(Text for analysis Opens)

January 16, 2008 —
Peter Staudhammer, 73, who led a breathtaking variety of interdisciplinary scientific and engineering projects in both commercial and academic realms passed away January 14 after losing his battle with cancer.
Staudhammer was the former vice president and chief technical officer of TRW, the former director and chief operating officer of the Alfred E. Mann Institute for Biomedical Engineering at USC, a member of the USC Viterbi School of Engineering’s Board of Councilors and a research professor in the Department of Biomedical Engineering.
"Pete Staudhammer was an extraordinary engineer and a wonderful colleague and friend," said Yannis C. Yortsos, dean of the USC Viterbi School. "His experience and leadership helped speed the process of technology transfer from the lab to the marketplace. More importantly, he helped catalyze new technology development in the school and in the biomedical engineering area.”
At TRW Staudhammer was the chief engineer and one of the principal architects of the lunar descent engine for NASA’s historic Apollo missions to the Moon including the successful rescue of Apollo 13, which was accomplished with the lunar lander.
“Pete Staudhammer was an engineer’s engineer—a broadly competent engineer both highly analytical and innovative,” said Simon Ramo, co-founder of TRW. “He was such a nice man. Everyone—young engineers and senior experts—would come to consult him, as did all of the top executives. He will be greatly missed.”
In 42 years at TRW he performed original research and development on rocket engine combustion, space-borne instrumentation, solid state electronics, thermonuclear fusion, high energy lasers and automotive systems. He managed development of classified systems used today in national defense and was responsible for TRW corporate technology transfer that led to successful product lines. Among these was automotive electric steering with sales of over $1 billion per year.
He pioneered hydrazine-fueled rocket engines, now a standard of spacecraft propulsion and developed space instruments for the exploration of Venus, Mars, Jupiter and Saturn. The most notable of these was the Viking Biology Experiment, the first such instrument to search for life on Mars.
Under his leadership TRW’s Central Research Laboratories created an ionized plasma-based isotope separation process to separate palladium isotopes for prostate cancer therapy; applied gallium arsenide technology for GHz communications; and developed megawatt-class continuous-wave chemical lasers.
When he retired as TRW’s chief technical officers and vice president for science and technology in 2002, he had been overseeing the efforts of 17,000 engineers and scientists worldwide.
He next served as director and chief operating officer of the USC’s Mann Institute from 2003 until 2007 when ill health forced him to resign.

(Text for analysis Closes)

**Work instruction**
Continue the obituary of Peter Staudhammer from its last paragraph, on his time at the Mann Institute.

(Given information Opens)

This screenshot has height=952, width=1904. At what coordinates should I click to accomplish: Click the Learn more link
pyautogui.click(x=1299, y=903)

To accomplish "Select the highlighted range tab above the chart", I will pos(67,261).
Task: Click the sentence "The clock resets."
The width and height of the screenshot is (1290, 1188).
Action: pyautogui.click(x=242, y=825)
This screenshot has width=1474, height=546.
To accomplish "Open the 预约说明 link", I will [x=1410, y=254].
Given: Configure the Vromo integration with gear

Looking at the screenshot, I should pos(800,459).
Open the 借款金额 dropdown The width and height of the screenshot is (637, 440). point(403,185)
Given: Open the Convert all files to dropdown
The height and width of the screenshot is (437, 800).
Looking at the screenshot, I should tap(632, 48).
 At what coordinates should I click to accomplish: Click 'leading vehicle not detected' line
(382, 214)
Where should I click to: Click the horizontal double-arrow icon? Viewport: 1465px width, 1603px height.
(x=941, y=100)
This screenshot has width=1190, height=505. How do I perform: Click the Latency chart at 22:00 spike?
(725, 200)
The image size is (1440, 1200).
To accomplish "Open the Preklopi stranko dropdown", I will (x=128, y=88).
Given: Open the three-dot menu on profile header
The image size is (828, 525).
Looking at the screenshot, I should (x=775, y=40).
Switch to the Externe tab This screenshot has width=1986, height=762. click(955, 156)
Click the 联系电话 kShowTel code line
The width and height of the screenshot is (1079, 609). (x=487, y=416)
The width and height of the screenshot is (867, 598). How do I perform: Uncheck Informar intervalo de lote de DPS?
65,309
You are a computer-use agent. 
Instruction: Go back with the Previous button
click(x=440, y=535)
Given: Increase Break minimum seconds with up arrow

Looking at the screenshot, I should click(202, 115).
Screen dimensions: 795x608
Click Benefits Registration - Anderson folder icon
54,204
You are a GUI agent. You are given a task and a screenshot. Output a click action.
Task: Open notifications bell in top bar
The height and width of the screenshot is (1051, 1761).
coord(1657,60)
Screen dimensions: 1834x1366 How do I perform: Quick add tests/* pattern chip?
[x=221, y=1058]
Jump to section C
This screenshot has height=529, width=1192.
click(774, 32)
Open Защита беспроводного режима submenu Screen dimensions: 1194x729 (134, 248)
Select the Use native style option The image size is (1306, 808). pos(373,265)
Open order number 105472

(Given information Closes)

**Response box**
“Peter was a very competent and very human person whose last years were devoted in large part to trying to make a difference in this world,” said Alfred Mann. “He was an effective leader at the Al Mann Institute and a great friend to all of us.”
Staudhammer continued to act as an industry consultant for Northrop Grumman, the U.S. Department of Energy and was a member of General Motors Corporate Technical Advisory Committee. Early in his career, before going to TRW, he performed fundamental research the combustion characteristics of rocket fuels at JPL.
Staudhammer was a member of the National Academy of Engineering where he was cited for “fundamental contributions to space systems, plasma and microwave processes, instrumentation and its application to commercial systems.” He chaired or served on several of that organization’s committees.
He was a member of the President’s National Security Telecommunications Advisory Committee, the Magnetic Fusion Advisory Committee to the Secretary of Energy and served on numerous National Research Council committees. He was a member and/or chair of industrial advisory committees to engineering schools at UCLA, UC-San Diego, UC-Riverside, University of Michigan, Case Western Reserve University and USC.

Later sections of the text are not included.